§ Requirement:
Transcribe every line of the material below exactly, leaving out the pictures.

§ Dataset excerpts:
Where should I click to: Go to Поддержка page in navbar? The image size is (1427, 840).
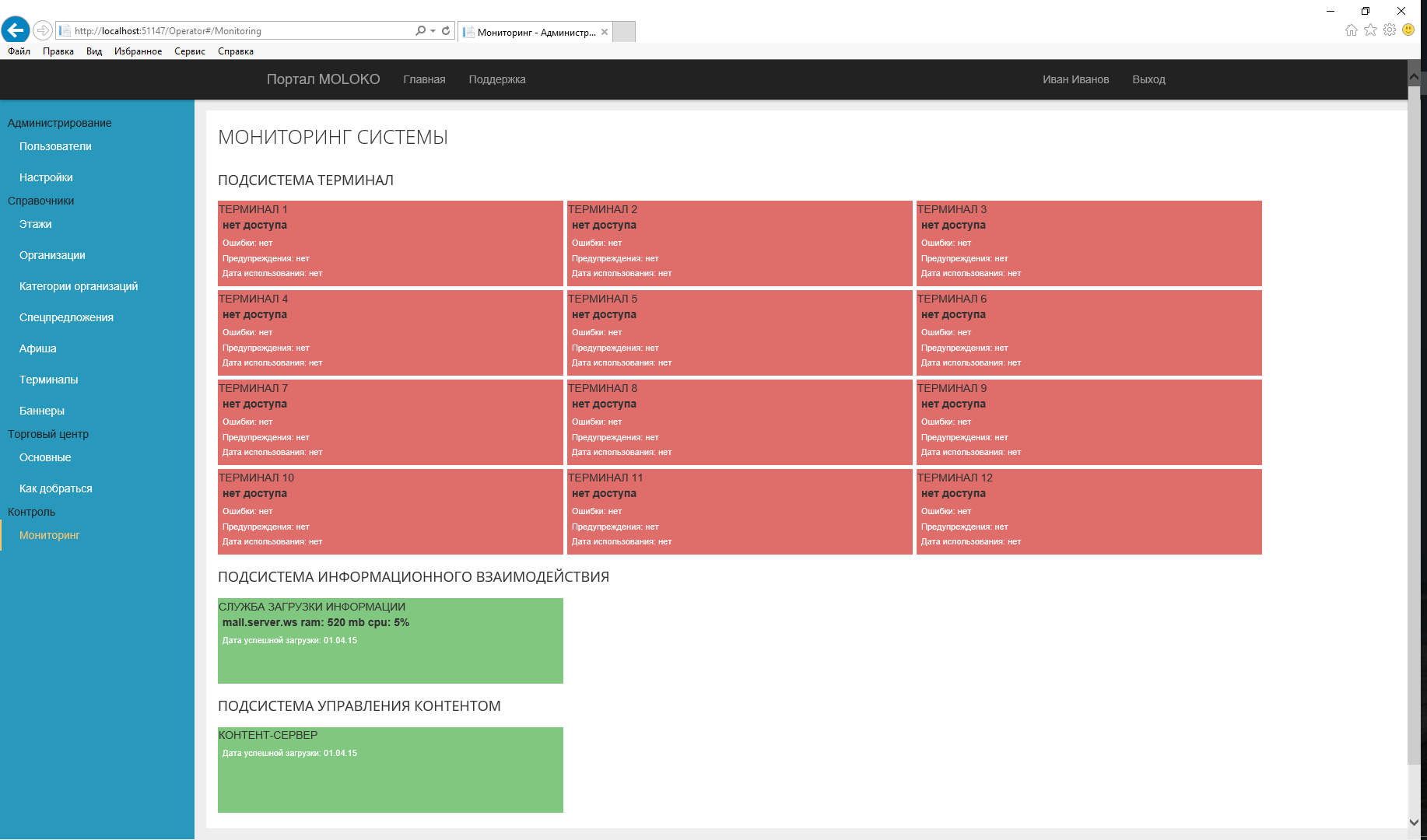[x=496, y=79]
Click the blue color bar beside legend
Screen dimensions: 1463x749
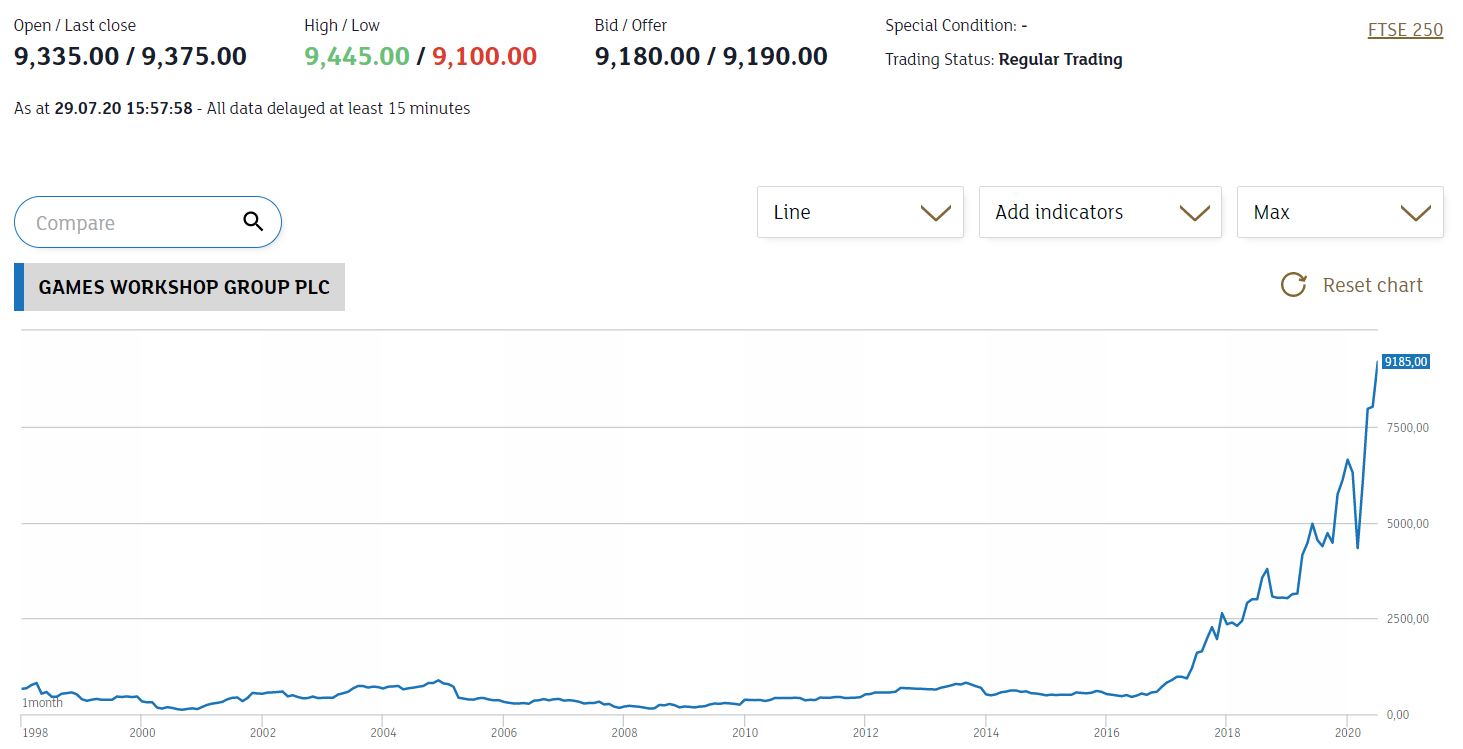pyautogui.click(x=19, y=287)
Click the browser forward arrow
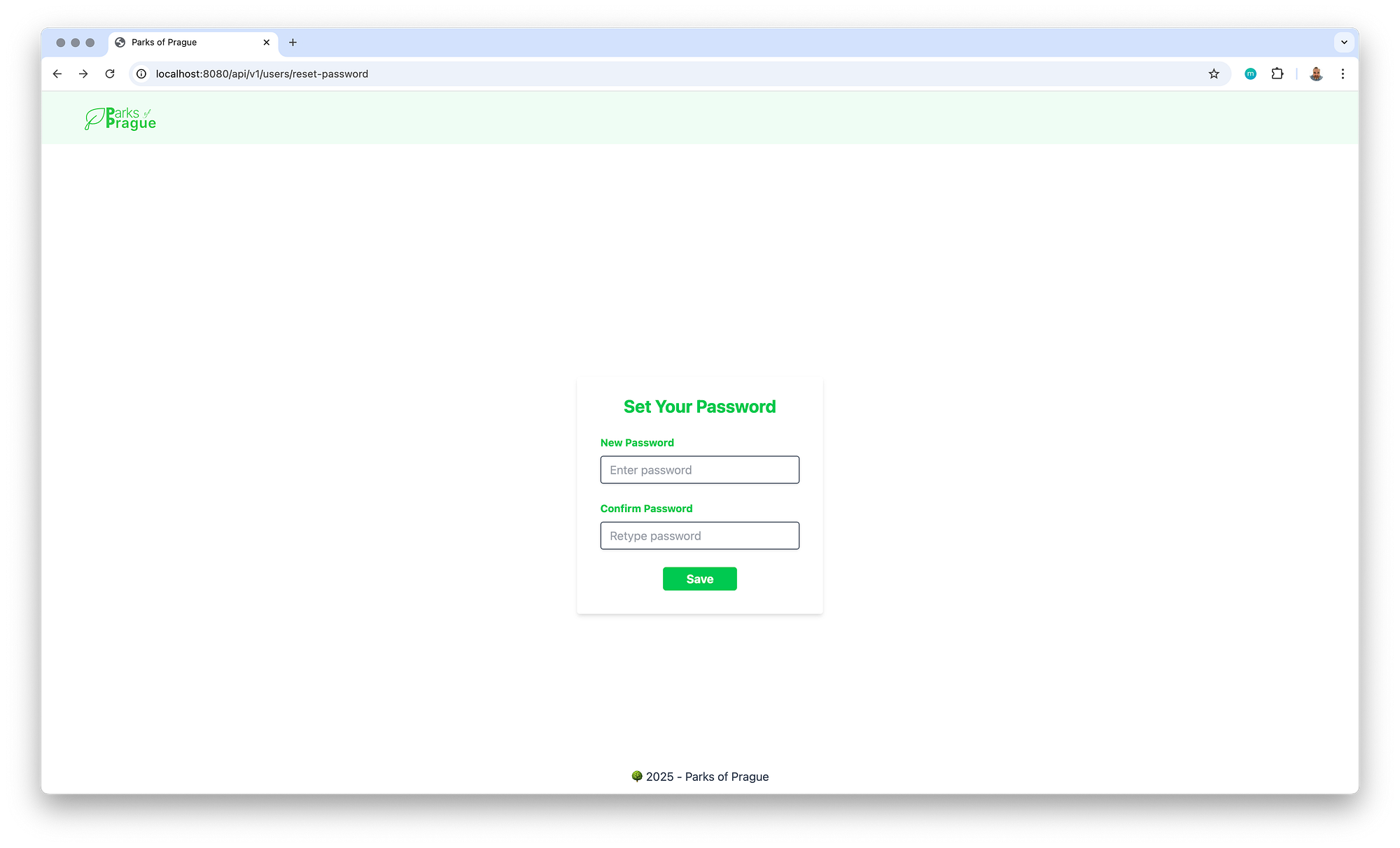This screenshot has width=1400, height=848. pyautogui.click(x=83, y=73)
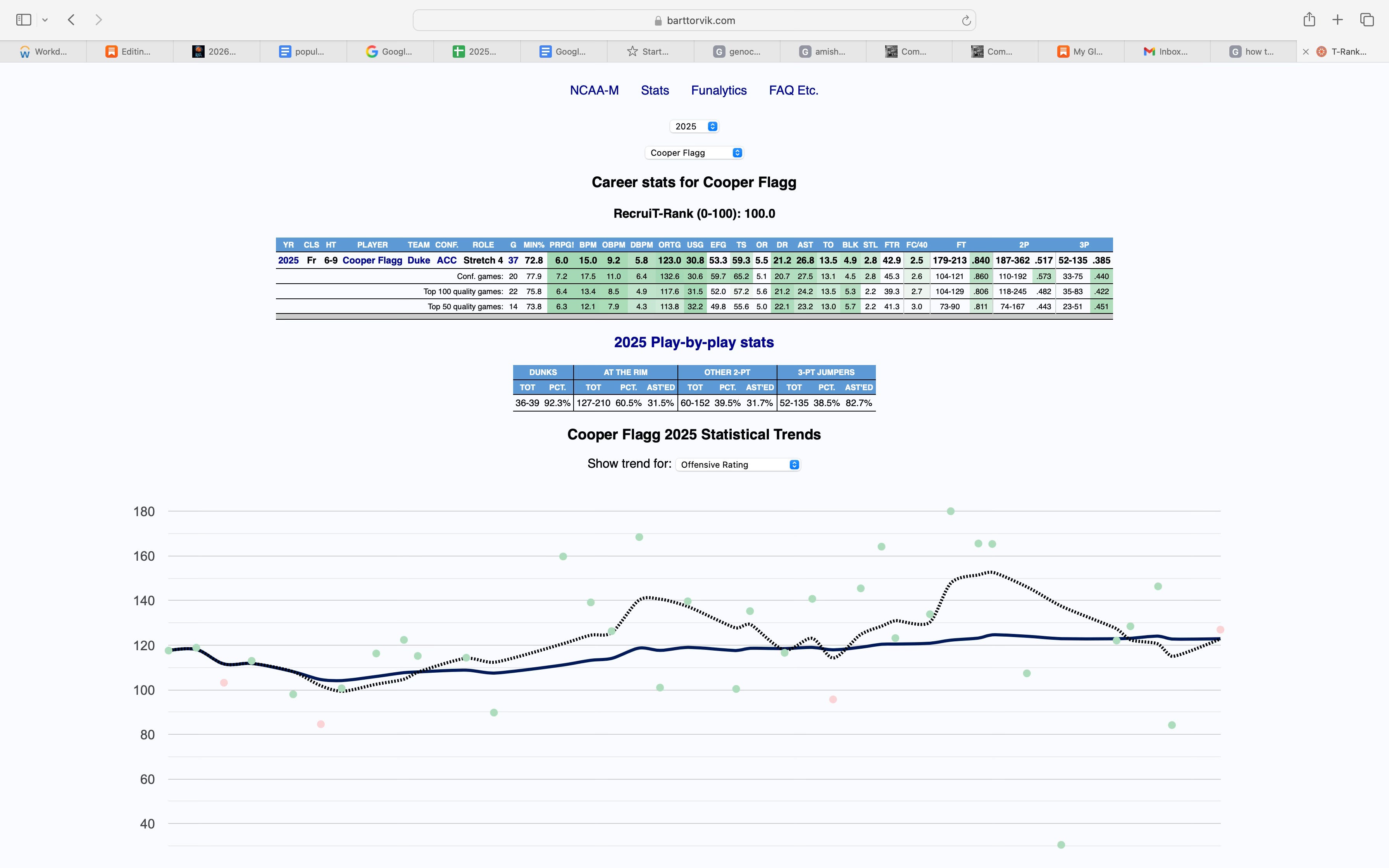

§ Answer:
Where should I click to: Go to Поддержка page in navbar? The image size is (1427, 840).
[x=496, y=79]
Click the blue color bar beside legend
Screen dimensions: 1463x749
pyautogui.click(x=19, y=287)
Click the browser forward arrow
This screenshot has width=1400, height=848. pyautogui.click(x=83, y=73)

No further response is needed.